◆ **TEXTAUSZUG**:
--------

Datum: 07.11.-11.11.2015 Yangon
Wahlen
Einen Tag vor den Wahlen erreichen wir wieder Yangon und sind nun super gespannt, was die folgenden Tagen bringen werden. Schon am Abend sind die Wahllokale in der Stadt bereit und wir können vom Balkon des Guesthouses aus alles mitverfolgen. Noch ist es ruhig und das Wahllokal wird von einem der vielen Helfer, welche extra für die Wahlen ausgebildet worden seien, bewacht.
Am nächsten Morgen stehen wir gespannt auf und sehen, wie sich schon eine kleine Schlange vor dem Wahllokal gebildet hat.
Die Stimmung dort ist ruhig und alles sieht gesittet aus. Wer dann gewählt hat, ist stolz auf seinen eingefärbten kleinen Finger, welche wir bis zum Schluss in Yangon immer wieder sehen. Gegen Mittag wird es langsam ruhiger und es kommen bis kurz vor Schluss nur noch vereinzelt Leute vorbei. Punkt 16:00 Uhr schliessen die Tore und die Wahl ist vorbei.
Nach und nach versammeln sich ein paar Leute um das Wahllokal und als ich unten bin, sehe ich auch warum: Die Stimmen werden für alle sichtbar hinter dem Gitter direkt ausgezählt. Ich bin doch ziemlich überrascht und noch überraschter bin ich, dass ich sogar hin durfte, um zu fotografieren. Als wir etwas später vorbei schauen, kommt gerade die NLD an die Auszählung: 424 Stimmen, die aktuelle Regierung hat es nur gerade auf 40 Stimmen geschafft.

--------

◆ **AUFGABE**: Gib den Abschnitt aus dem Bericht über die Wahlen in Yangon wortgetreu aus, beginnend mit „Datum: 07.11.-11.11.2015 Yangon“ und weiter bis einschließlich „worden seien, bewacht.“. Die Einträge werden für die Bearbeitung nicht gebraucht.

◆ **DATENSÄTZE**:

--------

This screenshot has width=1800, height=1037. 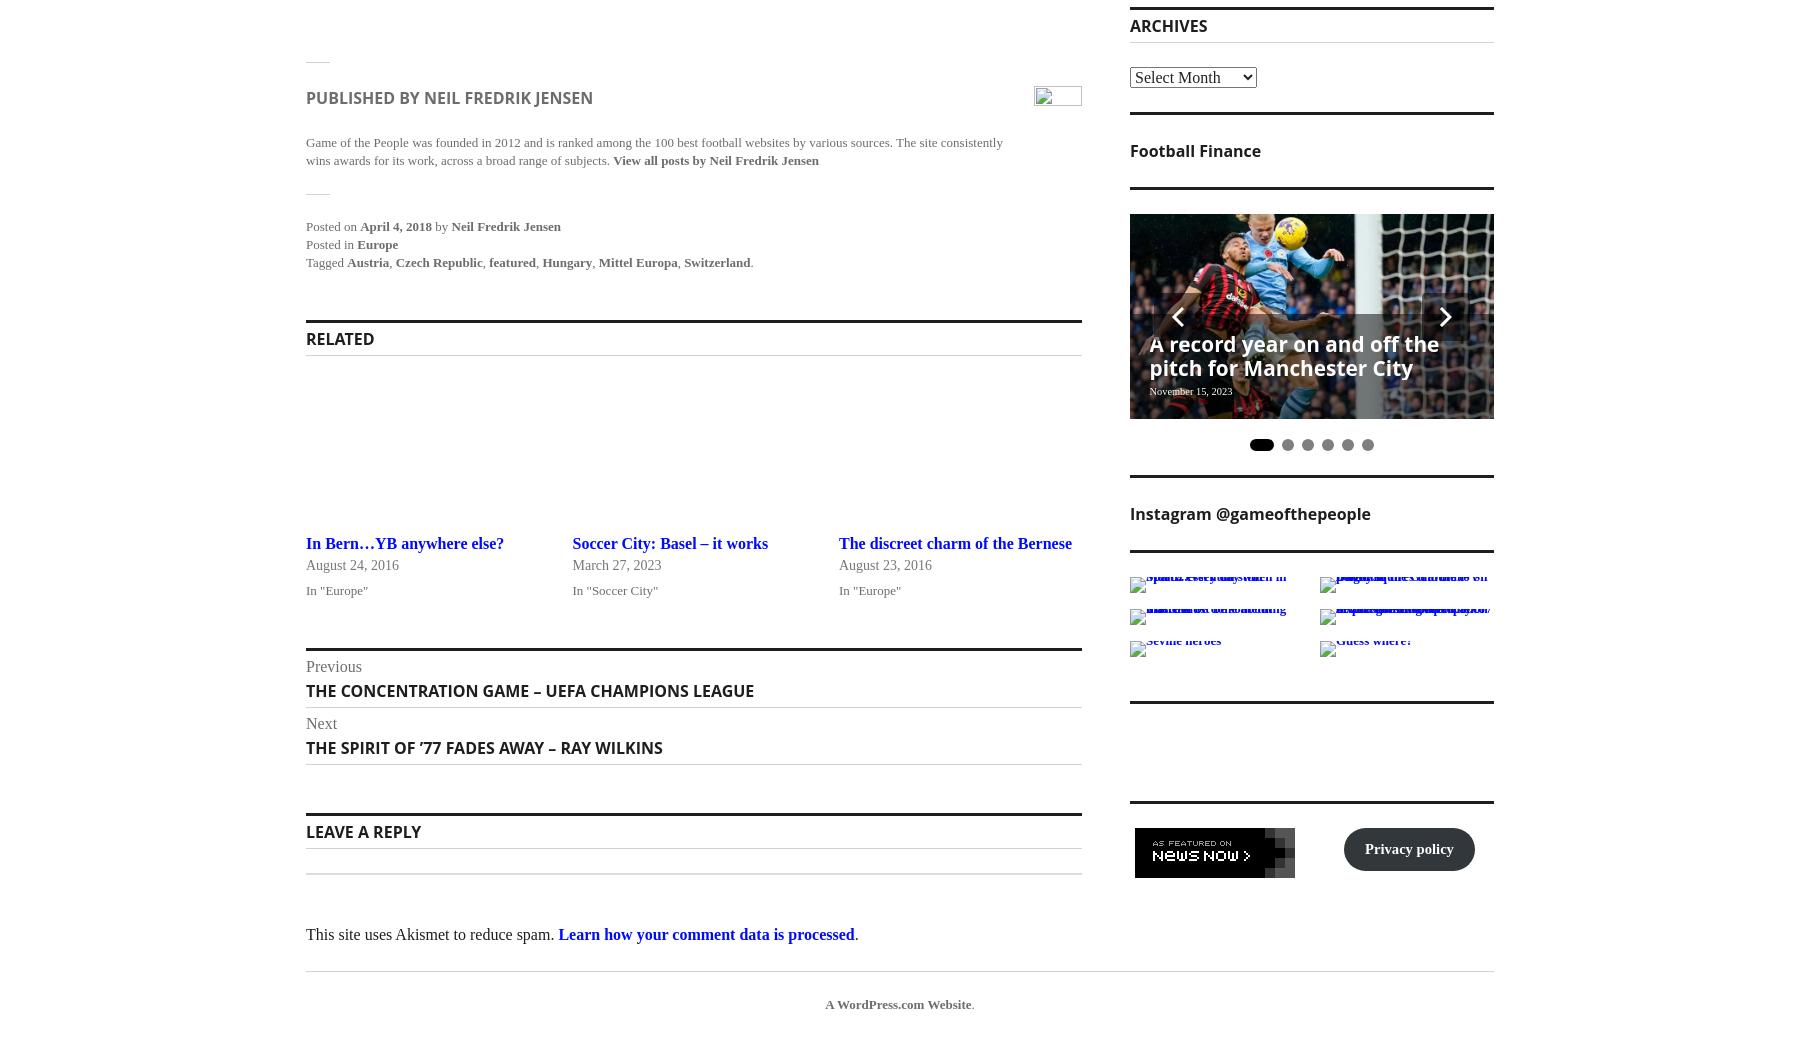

--------

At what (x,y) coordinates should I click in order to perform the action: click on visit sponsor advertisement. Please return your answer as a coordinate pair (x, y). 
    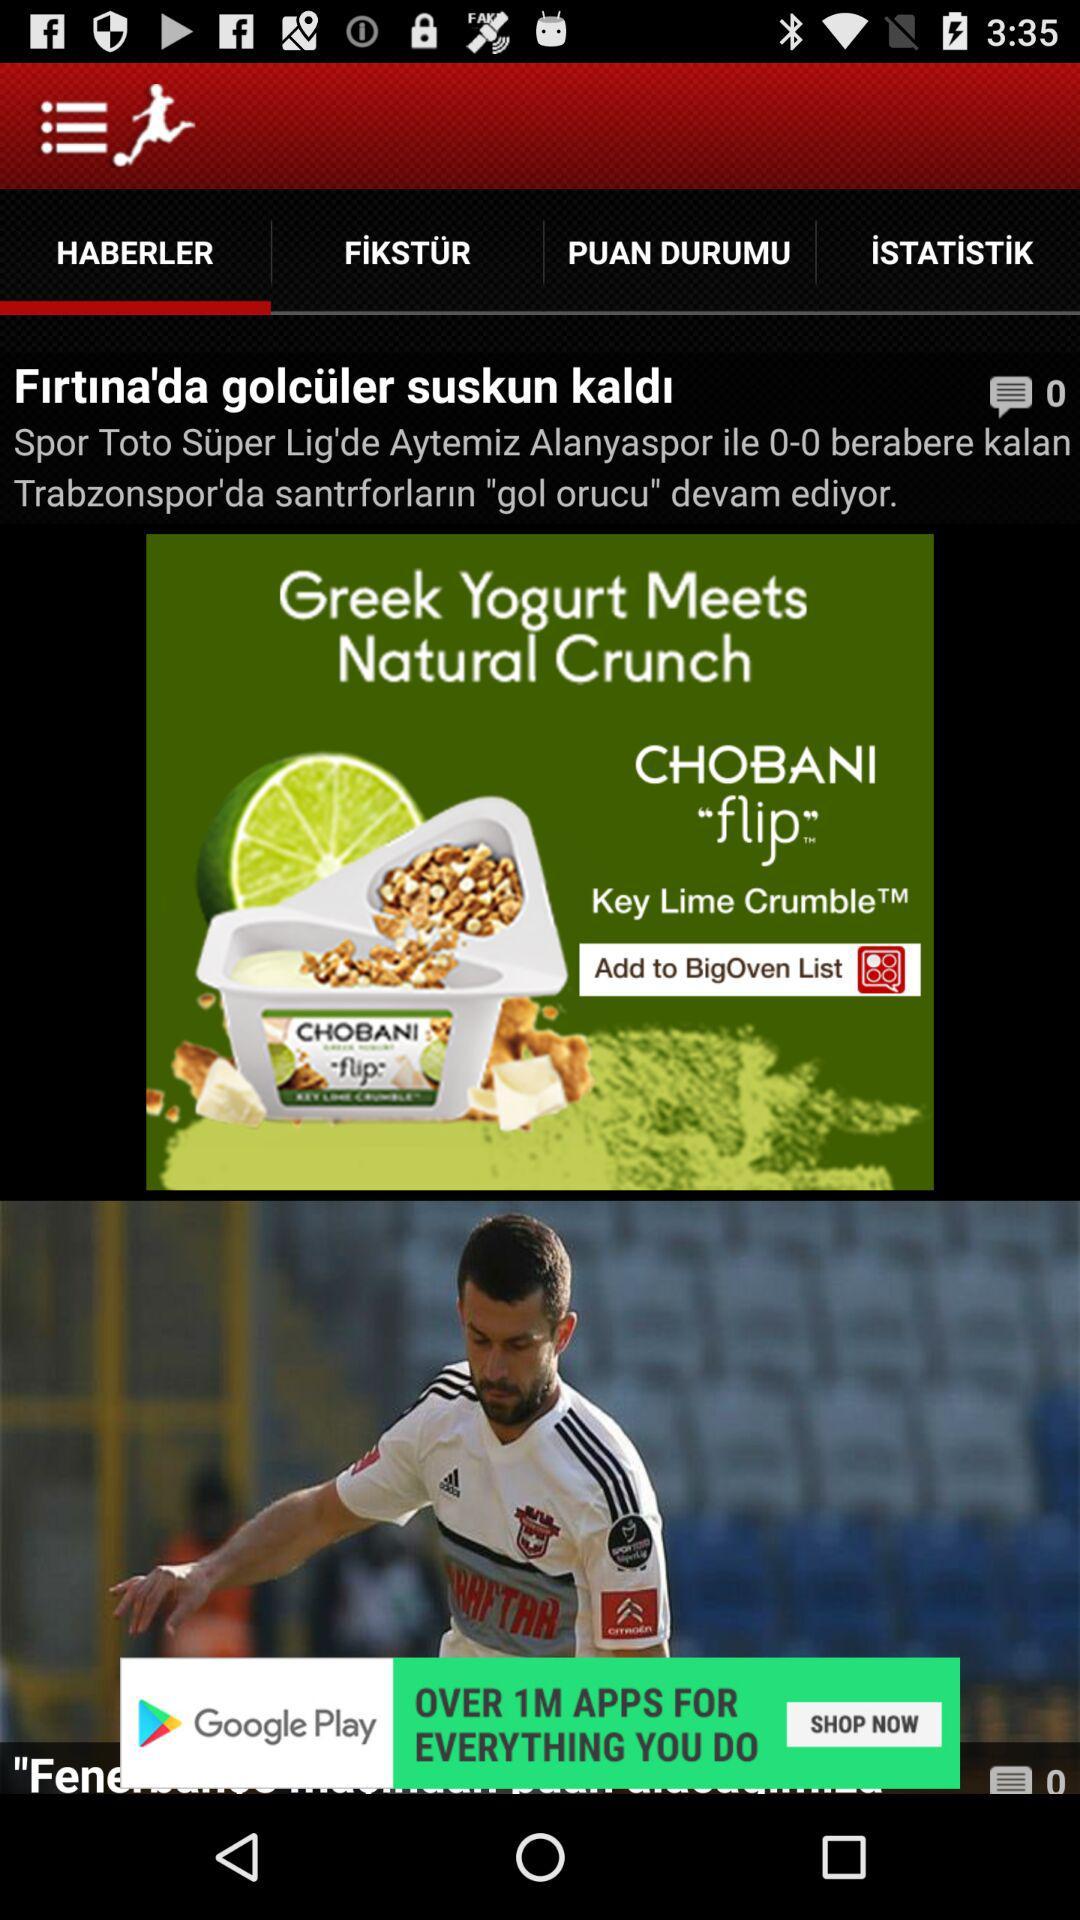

--------

◆ **SCHRIFTLICHE ANTWORT**:
Datum: 07.11.-11.11.2015 Yangon
Wahlen
Einen Tag vor den Wahlen erreichen wir wieder Yangon und sind nun super gespannt, was die folgenden Tagen bringen werden. Schon am Abend sind die Wahllokale in der Stadt bereit und wir können vom Balkon des Guesthouses aus alles mitverfolgen. Noch ist es ruhig und das Wahllokal wird von einem der vielen Helfer, welche extra für die Wahlen ausgebildet worden seien, bewacht.